Extracted data entries:
· · ·
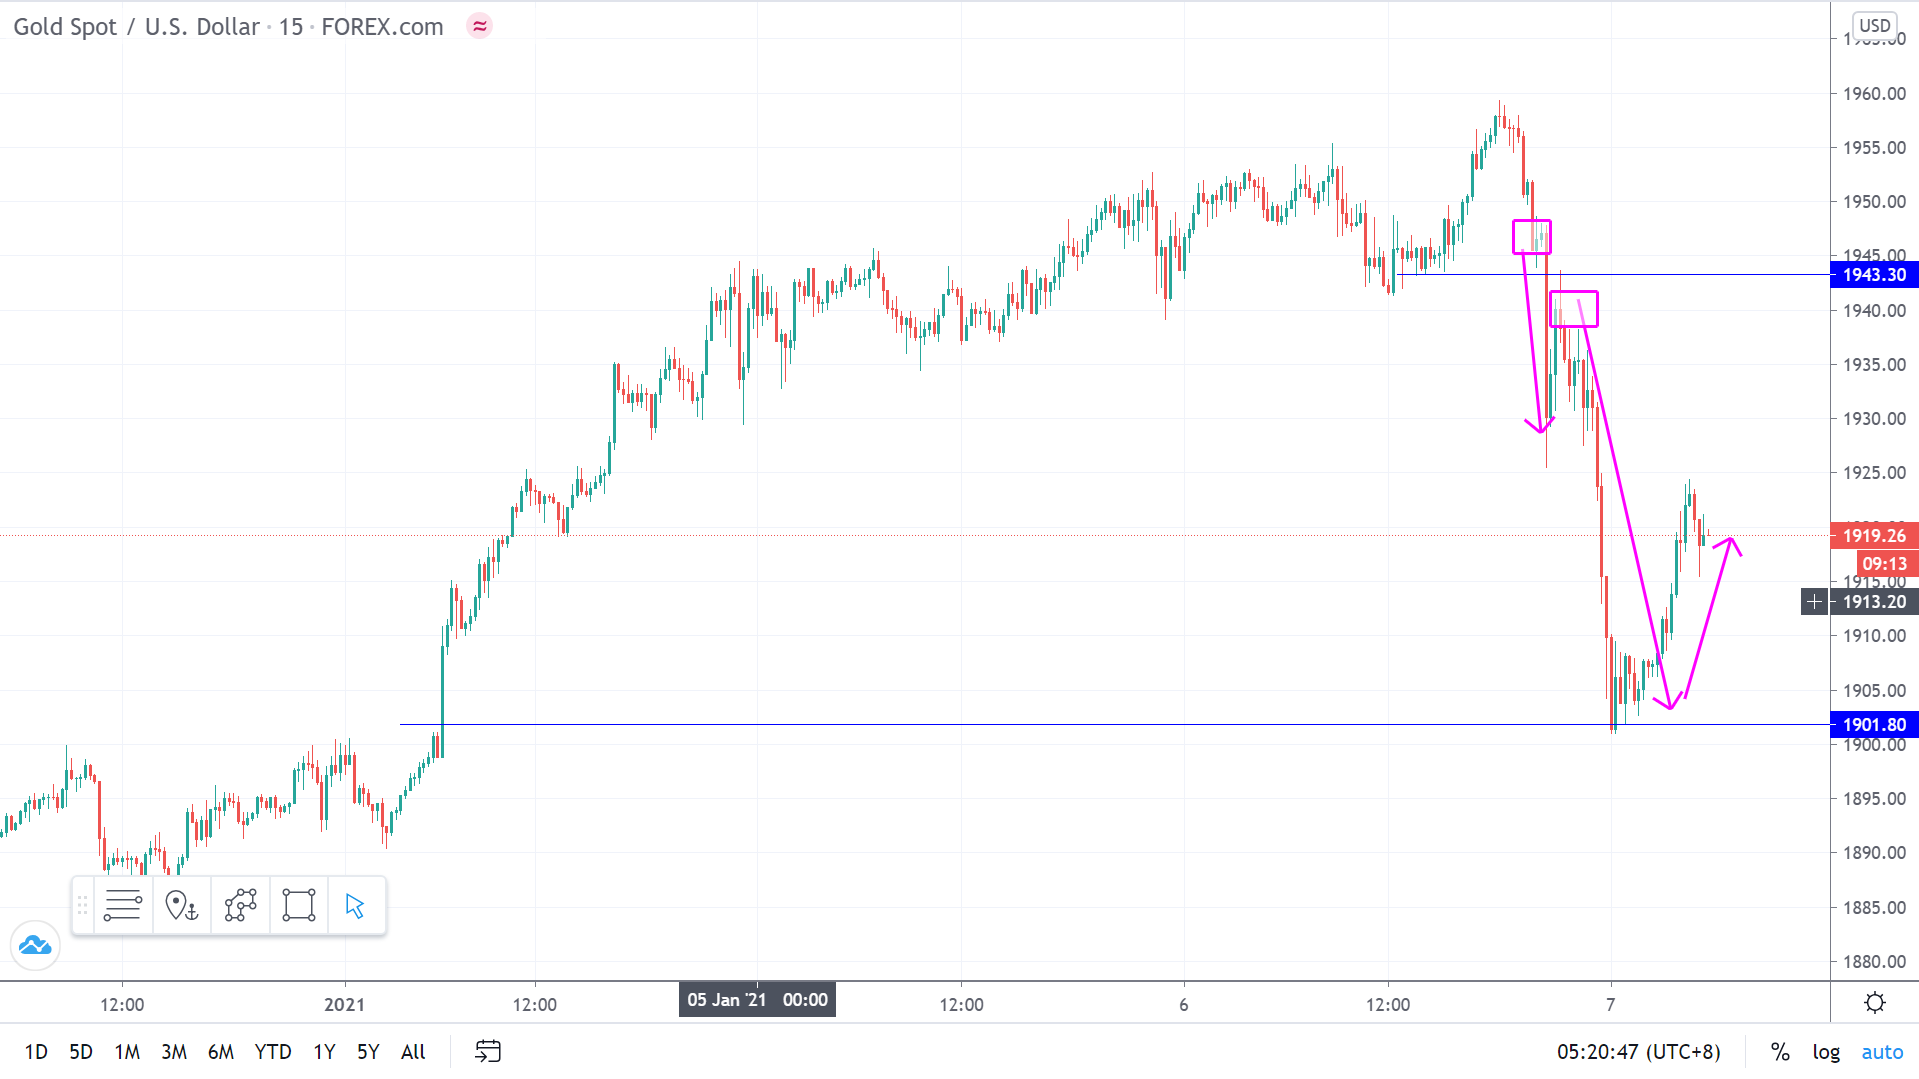The image size is (1919, 1079).
Task: Activate the arrow cursor tool
Action: point(355,906)
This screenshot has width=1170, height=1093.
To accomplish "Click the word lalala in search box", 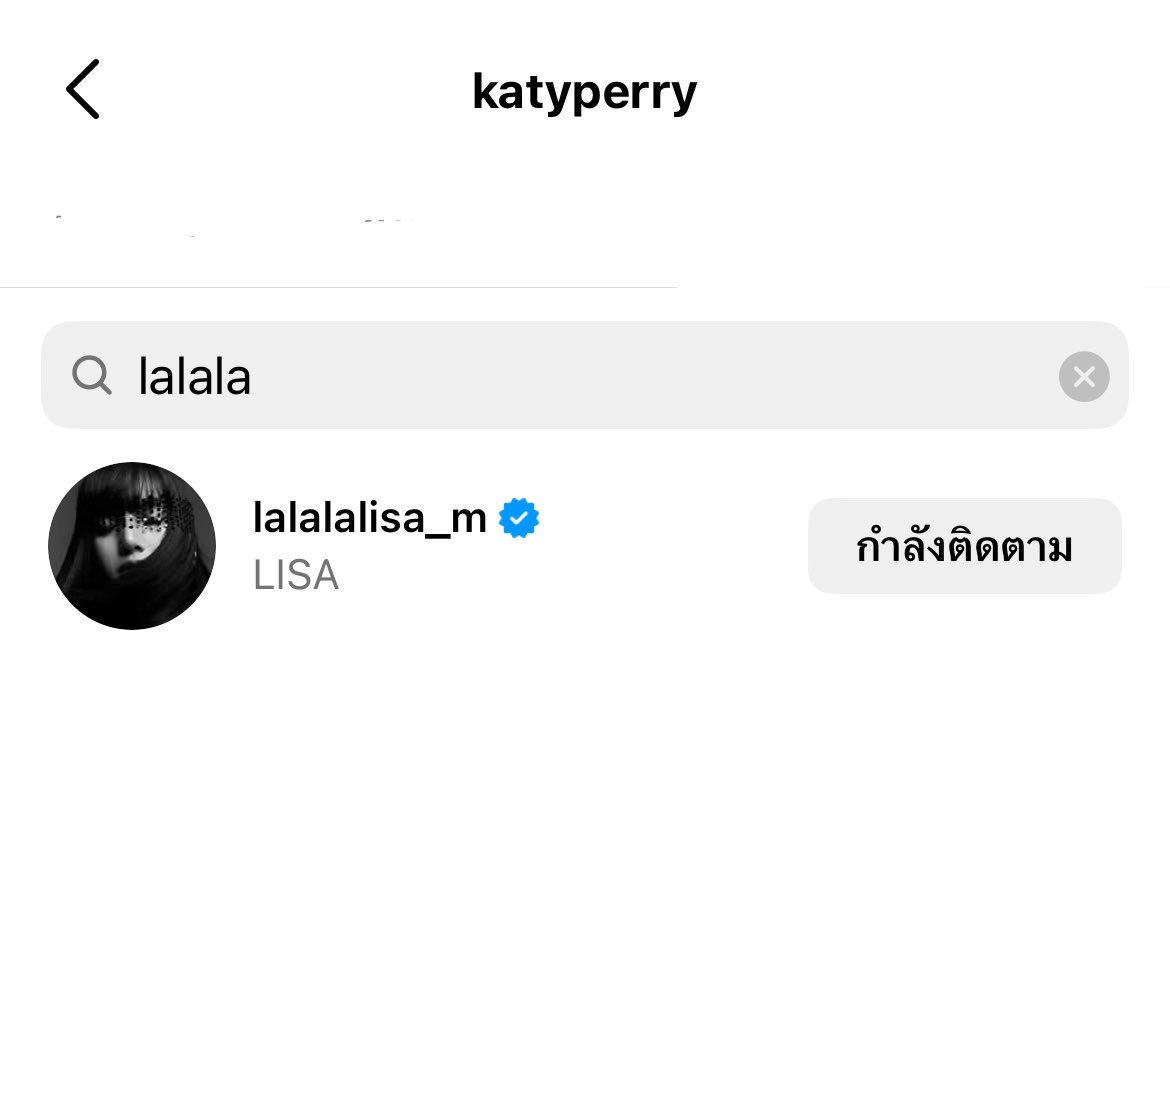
· · ·
WHAT IS NEEDED
Write out again, exactly, each line from the one containing "This screenshot has width=1170, height=1093." through the last line of the entries, and omit every picture.

SOLUTION BELOW
This screenshot has width=1170, height=1093.
To accomplish "Click the word lalala in search box", 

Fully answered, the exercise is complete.